- KUTIPAN DOKUMEN
§ §

Padang, (ANTARA) - Sempat menjadi polemik saat proses pembangunannya karena tidak memiliki kubah, kini Masjid Raya Sumatera Barat menjadi salah satu tujuan wisata religius terkemuka bagi siapa saja yang berkunjung ke Kota Padang.

Memiliki atap berbentuk gonjong pada empat sisinya yang mencerminkan bentuk rumah adat Minang yakni rumah gadang, Masjid Raya Sumbar dibangun di tanah seluas 12 hektare menghabiskan biaya sekitar Rp300 miliar.

Awal mula pembangunan Masjid Raya Sumatera Barat dilatari dari pertemuan bilateral antara Indonesia dengan Malaysia di Bukittinggi pada 12-13 Januari 2016, dihadiri Presiden RI Susilo Bambang Yudhoyono dan Perdana Menteri Malaysia Abdullah Ahmad Badawi.

Saat itu dalam rangkaian pertemuan salah satu harinya bertepatan dengan Jumat. Tentu saja kedua kepala negara hendak menunaikan kewajiban melaksanakan ibadah shalat.

Karena tidak terpikirkan sebelumnya membuat panitia kelimpungan mencari masjid yang tepat bagi kedua kepala negara melaksanakan shalat.

Apalagi ketika itu belum ada masjid yang benar-benar representatif di Sumatera Barat dengan ukuran besar yang bisa menampung jamaah dalam jumlah banyak.

Akhirnya kedua kepala negara melaksanakan shalat Jumat di salah satu masjid yang ada di Bukittinggi dengan kondisi seadanya.

Melihat kondisi tersebut Wakil Presiden Jusuf Kalla berujar kepada Gubernur Sumbar Gamawan Fauzi. "Pak Gubernur, Sumatera Barat merupakan daerah yang dikenal religius dengan filosofi adat basandi syara, syara basandi kitabullah, tapi kenapa tidak ada masjid yang besar dan representatif," kata Jusuf Kalla.

Mendengar celutukan tersebut Gubernur Gamawan tidak enak hati karena memang faktanya walaupun Sumbar daerah yang dikenal kuat dengan nilai Islam-nya tapi belum punya masjid yang besar.

Usai pertemuan bilateral tersebut akhirnya Pemprov Sumbar menyepakati membangun masjid yang besar dan representatif berlokasi di kota Padang.

Untuk pemilihan lokasinya sempat mengemuka beberapa usulan di antaranya dibangun di lokasi Kantor Gubernur Jalan Sudirman dengan skenario kantor gubernur dibongkar dan dipindah ke tempat lain.

"Pertimbangannya terinspirasi dari Masjid Istiqlal di Jakarta yang di depannya ada gereja, dan di lokasi yang sama juga ada gereja," kata Ketua Pengurus Masjid Raya Sumbar Yulius Said.

§ §

- DAFTAR ENTRI
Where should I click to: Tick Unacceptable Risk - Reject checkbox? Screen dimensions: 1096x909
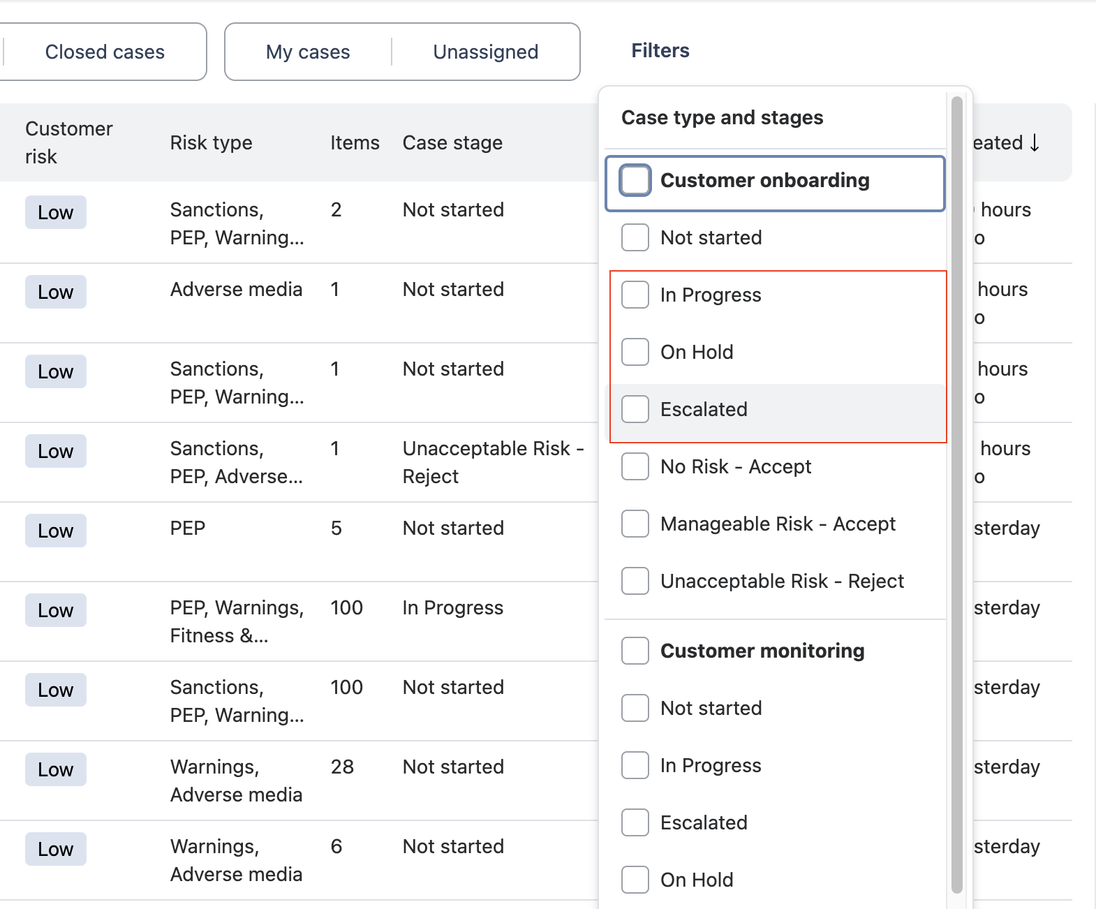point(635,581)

§ §

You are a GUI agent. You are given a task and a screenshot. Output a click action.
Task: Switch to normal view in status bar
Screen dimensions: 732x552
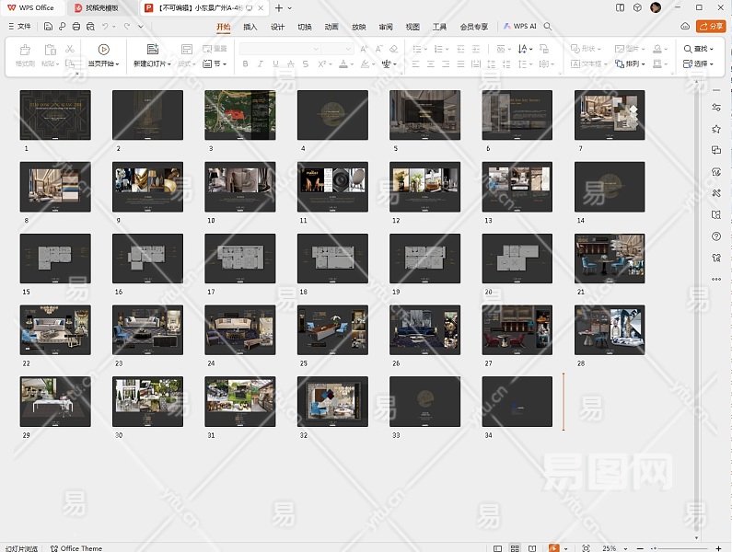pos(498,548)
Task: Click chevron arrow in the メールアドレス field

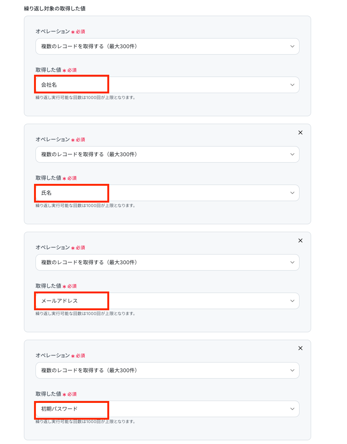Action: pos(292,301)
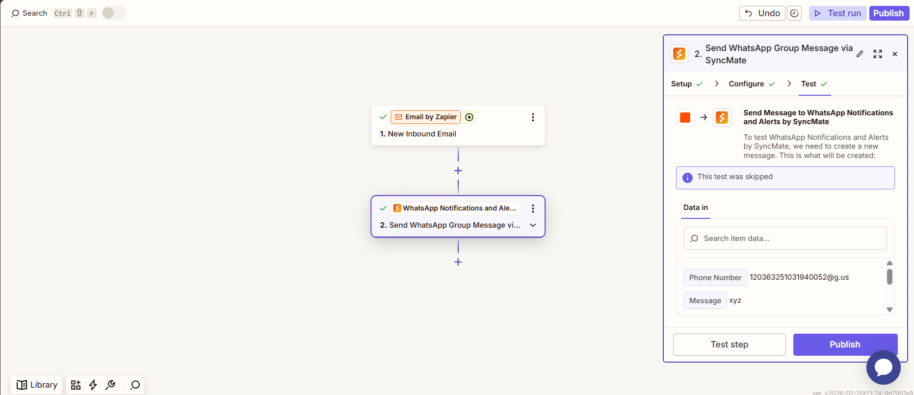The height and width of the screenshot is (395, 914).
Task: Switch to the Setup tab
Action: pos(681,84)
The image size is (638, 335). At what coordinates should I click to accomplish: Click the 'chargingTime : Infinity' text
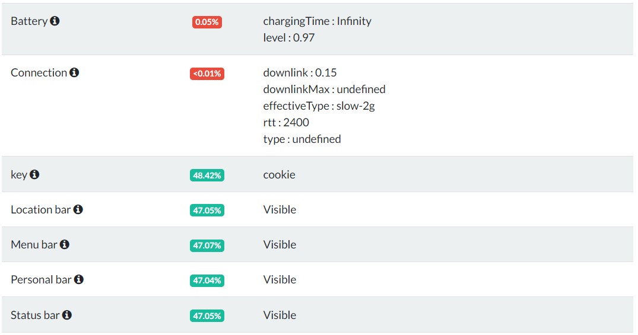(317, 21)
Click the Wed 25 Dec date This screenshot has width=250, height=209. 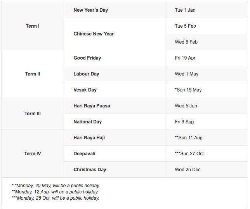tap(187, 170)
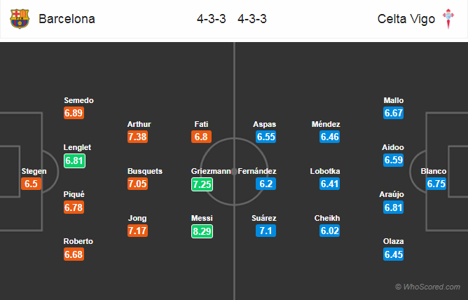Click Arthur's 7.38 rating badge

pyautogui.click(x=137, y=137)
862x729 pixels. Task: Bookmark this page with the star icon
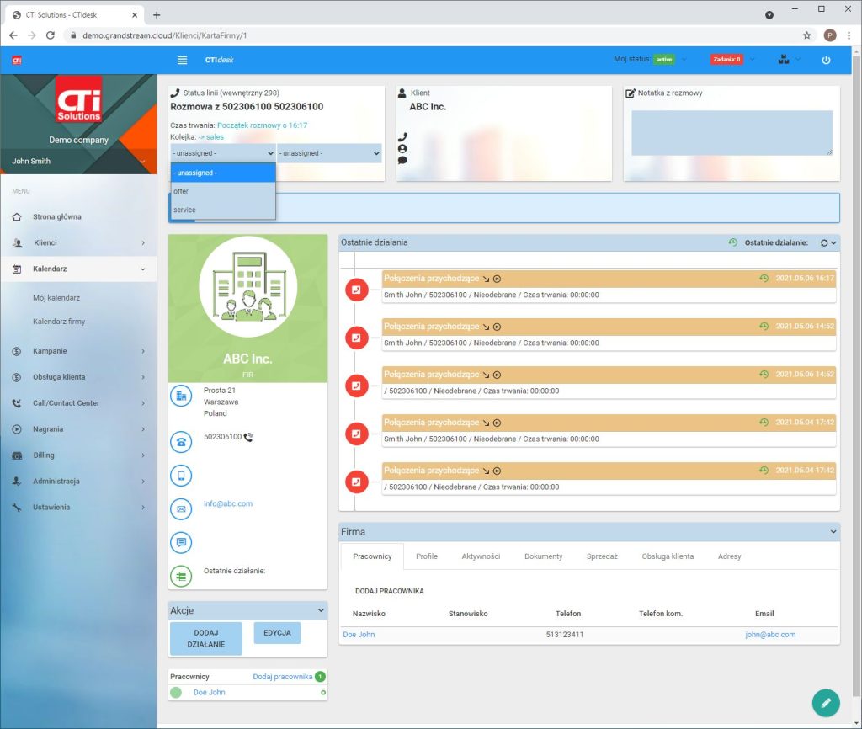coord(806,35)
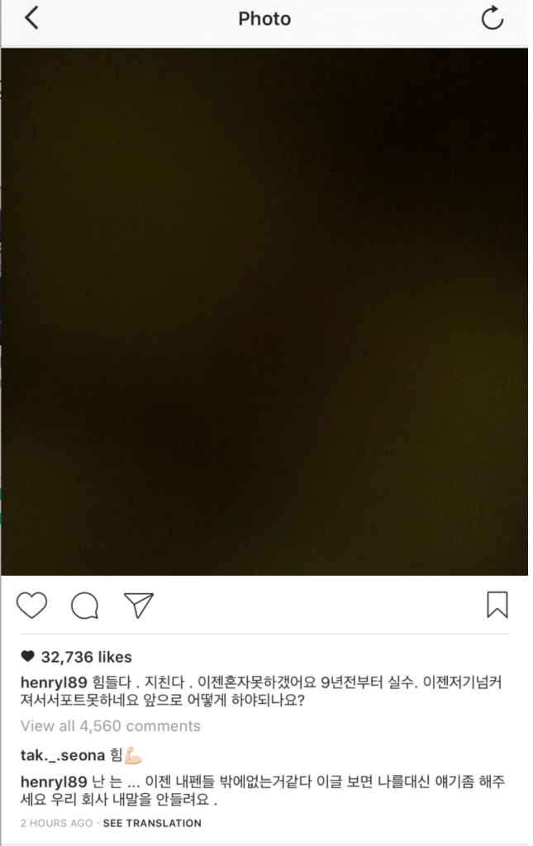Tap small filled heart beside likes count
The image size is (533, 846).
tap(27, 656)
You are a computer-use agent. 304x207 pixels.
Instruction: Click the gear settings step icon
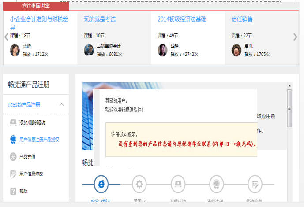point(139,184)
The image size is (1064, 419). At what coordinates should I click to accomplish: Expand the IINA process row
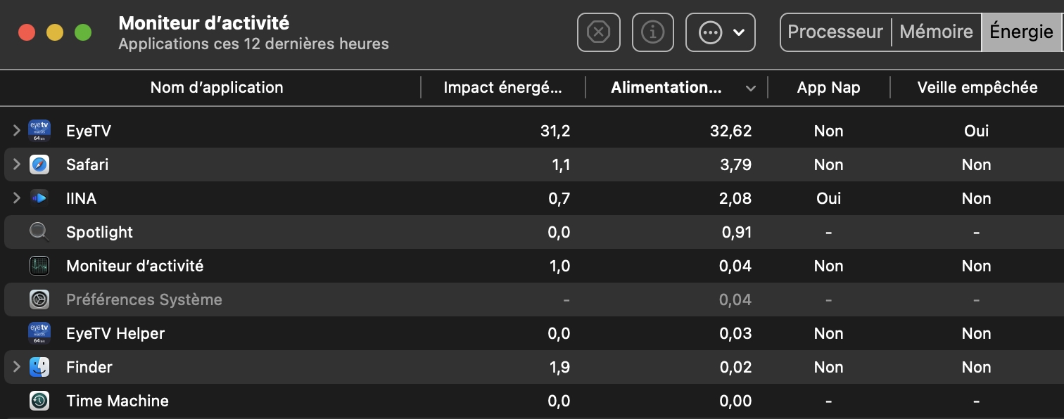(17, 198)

§ §

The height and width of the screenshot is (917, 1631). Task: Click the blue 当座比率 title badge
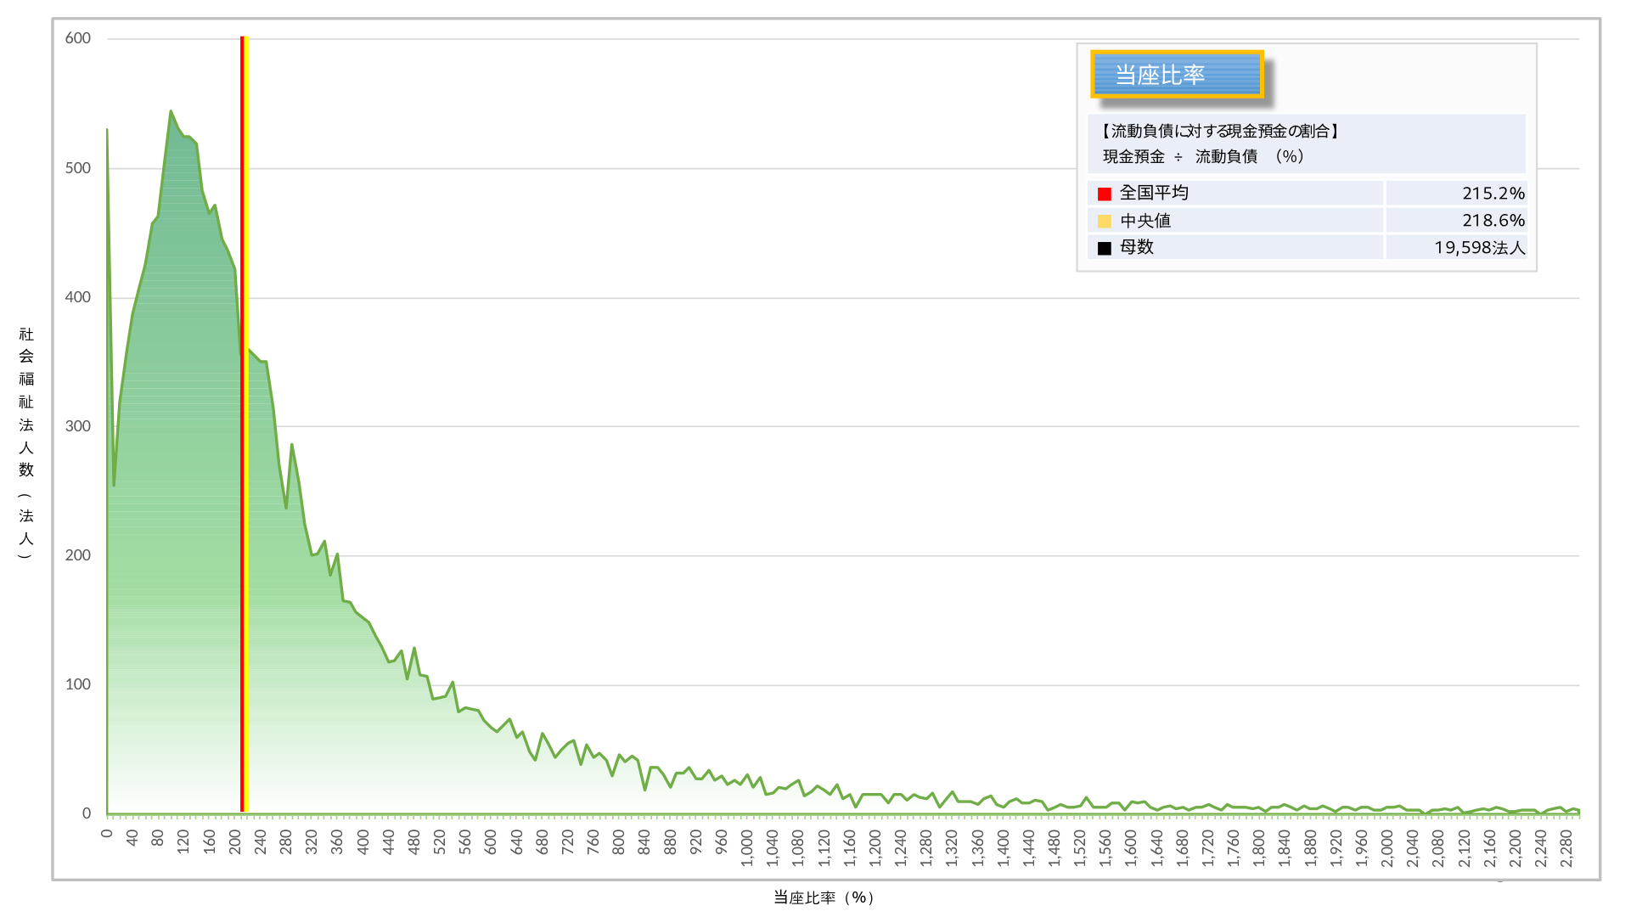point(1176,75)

§ §

- INSTRUKSI ANDA
Teruskan artikel tentang Masjid Raya Sumatera Barat mulai setelah kalimat terakhirnya. Item-item di atas adalah bahan tersendiri yang terpisah dari artikel tentang Masjid Raya Sumatera Barat.

- TANGGAPAN
Namun ide tersebut urung dilaksanakan karena berdasarkan hasil musyawarah, kantor gubernur juga punya sejarah yang tidak mungkin dihilangkan begitu saja.

Akhirnya dipilih di jalan Khatib Sulaiman tepat di lokasi Sekolah Pertanian Menengah Atas dengan skenario sekolah tersebut dipindahkan ke Lubuk Minturun.
Masjid Raya Sumbar, di Jl Khatib Sulaiman, Padang (Antara Sumbar/Iggoy El Fitra)

Setelah sepakat penentuan lokasi untuk konsep bangunan diadakan sayembara yang diikuti cukup banyak peminat.

Dari sayembara muncul lima nominasi terdiri atas empat nominasi dengan konsep memakai kubah seperti masjid pada umumnya dan satu nominasi persis dengan bangunan yang ada sekarang yaitu tanpa kubah.

Para dewan juri memilih satu dari empat bangunan karena ciri utama masjid adalah kubah sehingga satu nominasi tanpa kubah tersingkir.

"Tapi Gubernur Gamawan bersikeras mau yang tidak pakai kubah, terjadi perdebatan agak keras dengan para juri dan ulama," ujar Yulius.

Dengan segala konsekuensi akhirnya dipilih bangunan tanpa kubah yang merupakan karya dari biro arsitek Urbane didirikan Ridwan Kamil.

"Perdebatan yang berlarut terus terjadi sampai proses pembangunan dilaksanakan karena dianggap aneh, sampai ada yang berkata itu bukan masjid melainkan rumah gadang karena tidak ada kubah," lanjut Yulius.

Saat berkunjung ke Masjid Raya Sumbar pada 21 Februari 2019 Ridwan Kamil menuturkan biro arsitek Urbane yang dulu dia dirikan berhasil memenangi sayembara desain Masjid Raya Sumatera Barat.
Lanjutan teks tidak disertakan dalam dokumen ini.